> **Exercise brief**:
Exactly as written, print each record in the listing.

> **The records**:

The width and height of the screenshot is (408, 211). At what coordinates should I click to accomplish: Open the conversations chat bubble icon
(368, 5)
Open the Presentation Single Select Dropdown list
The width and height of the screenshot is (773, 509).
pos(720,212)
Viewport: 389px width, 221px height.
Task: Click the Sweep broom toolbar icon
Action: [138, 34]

> **Response box**:
The width and height of the screenshot is (408, 211). At what coordinates should I click to accomplish: Open the conversations chat bubble icon
(368, 5)
Open the Presentation Single Select Dropdown list
The width and height of the screenshot is (773, 509).
pos(720,212)
Viewport: 389px width, 221px height.
Task: Click the Sweep broom toolbar icon
Action: [138, 34]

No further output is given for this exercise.